Research questions on HIV and maternal, reproductive, child, and TB health service integration
1. What is the cost of integrating HIV and maternal/child/reproductive/TB health services? |
(a) Which model is most cost-effective? Cost-efficient? |
2. What kind of service integration do HIV-infected patients prefer (patient values and preferences)? |
(a) Which models retain patients in care longer? |
(b) Cost-effectiveness of different models? |
3. What are the benefits of integrating HIV and other health services with regard to clinical outcomes? |
4. What are the chronic co-morbidity-related outcomes among HIV-infected populations? |
5. Who manages other chronic comorbidities (e.g., diabetes, heart disease, hypertension) and delivers primary care to HIV-infected patients? |
(a) How? |
6. What kind of training is needed to integrate HIV care into existing primary care models? |
7. What funding model is most effective in promoting integration of HIV and maternal and child and reproductive health services within national health systems? |
Programmatic/Policy Recommendations
We encourage funders, including PEPFAR, the Gates Foundation, and Global Fund for Malaria TB and HIV, to support implementation science on HIV service integration.

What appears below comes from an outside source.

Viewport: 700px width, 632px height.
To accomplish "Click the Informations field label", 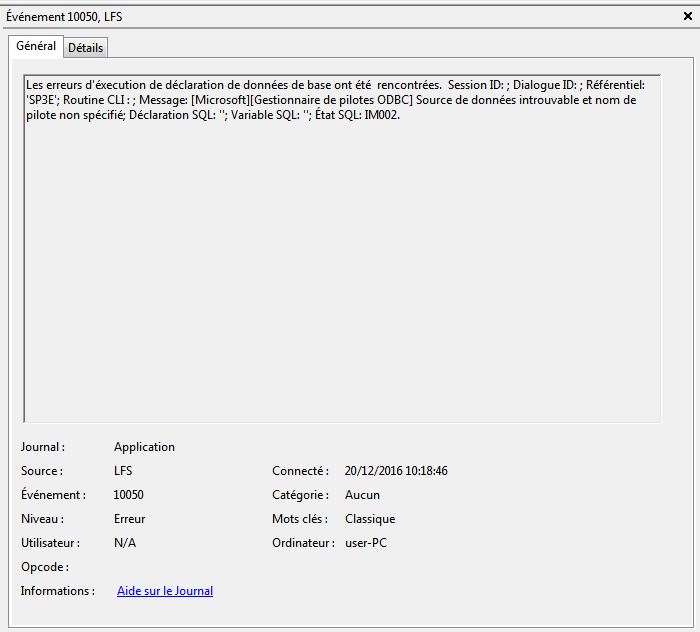I will click(57, 591).
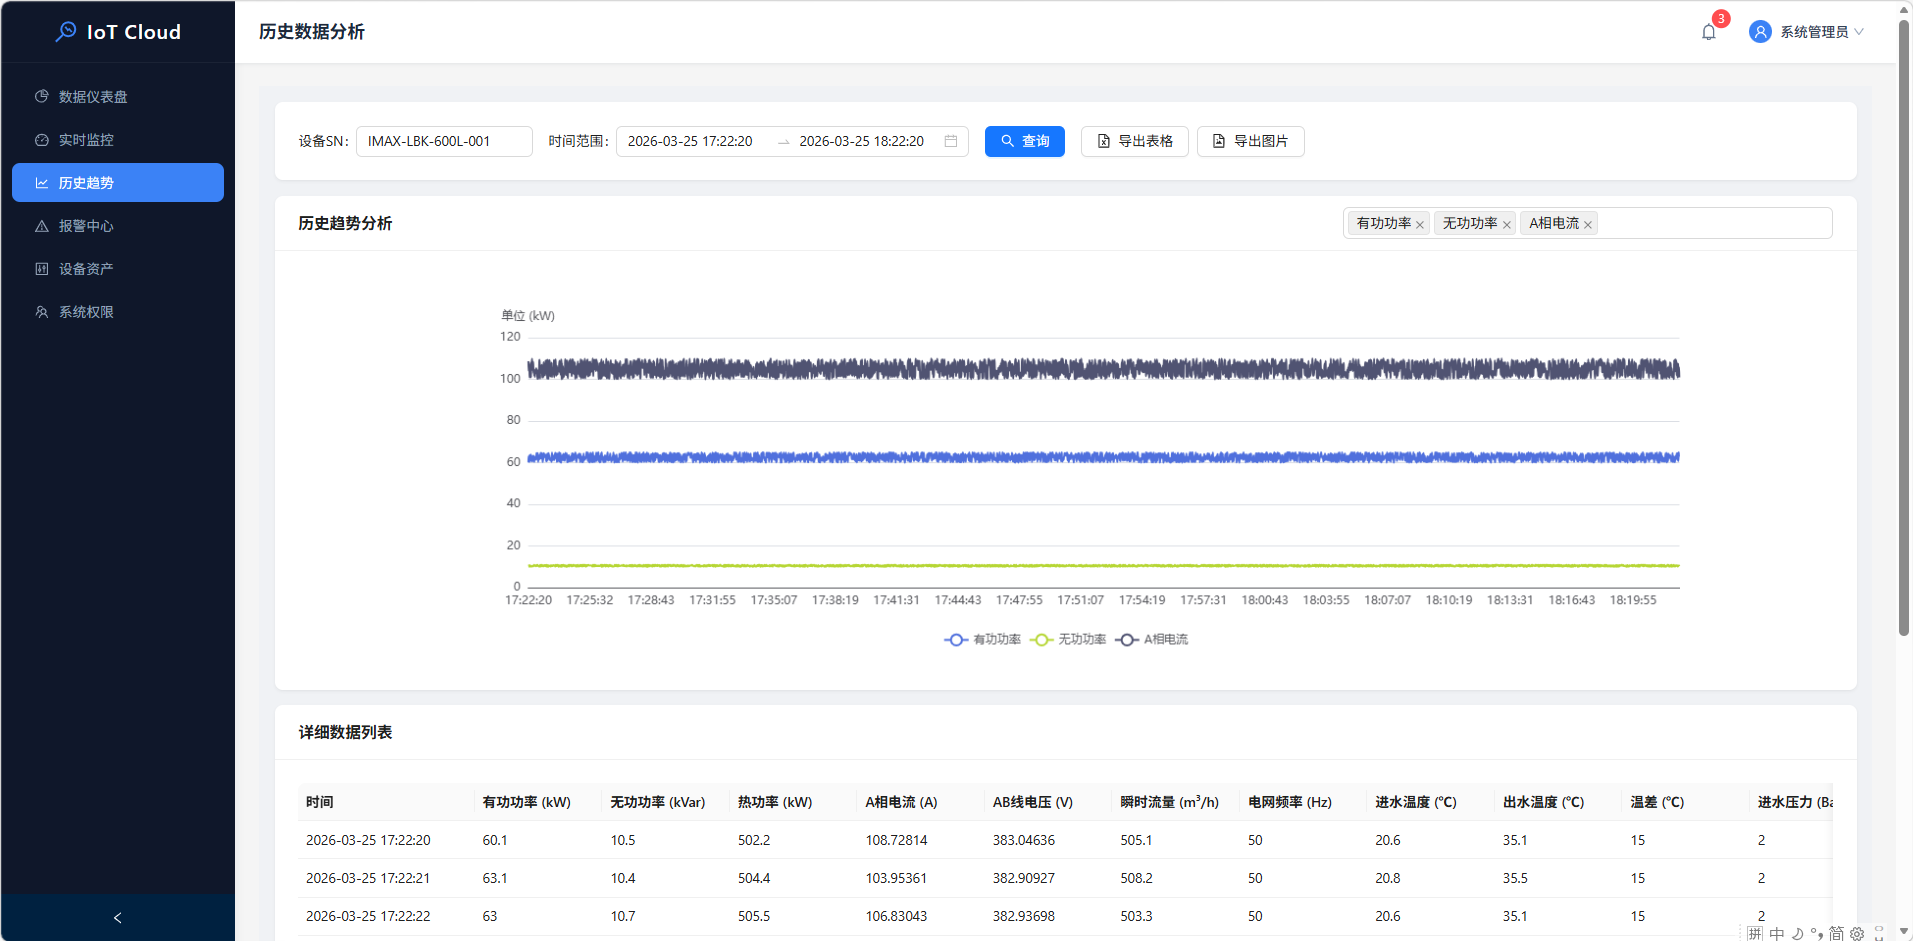The height and width of the screenshot is (941, 1913).
Task: Remove the 有功功率 tag with its x
Action: coord(1420,225)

In addition, funders should consider requiring evidence of written collaboration through letters of agreement between partners, governments, and different divisions (e.g. HIV, STI, TB, or MCH) within the Ministry of Health, as well as funding to ensure training, resources, and logistics in an integrated fashion. Multi-lateral organizations should also encourage integrated health services through their consultations, trainings, and policies, to ensure a focus on improved HIV, MCH, STI and TB outcomes as a result of improved integration of health services. To complement those interventions, additional funding is needed to improve surveillance and monitoring of HIV and co-morbidities to evaluate the impact of integrated health services over time.
Conclusions
By coordinating and intensifying efforts to support people living with HIV and TB, the epidemics can be reduced and ended in parallel. To do this, National Health Service integration, including coordinated training, logistics, and resources, will be crucial to increasing awareness about testing and treatment options and to strengthening health care capacities. This integration entails patient-centered approaches that are tailored according to national health services and delivered in a coordinated and integrated manner. Evidence-based and locally tailored models of integrated service delivery have to be better defined and then scaled up.
Footnotes
This article is part of the Topical Collection on The Global Epidemic
Compliance with Ethical Standards
Conflict of Interest Dvora Joseph Davey, Landon Myer, Elizabeth Bukusi, Doreen Ramogola-Masire, William Kilembe, and Jeffrey D. Klausner declare that they have no conflict of interest.
Human and Animal Rights and Informed Consent This article does not contain any studies with human or animal subjects performed by any of the authors.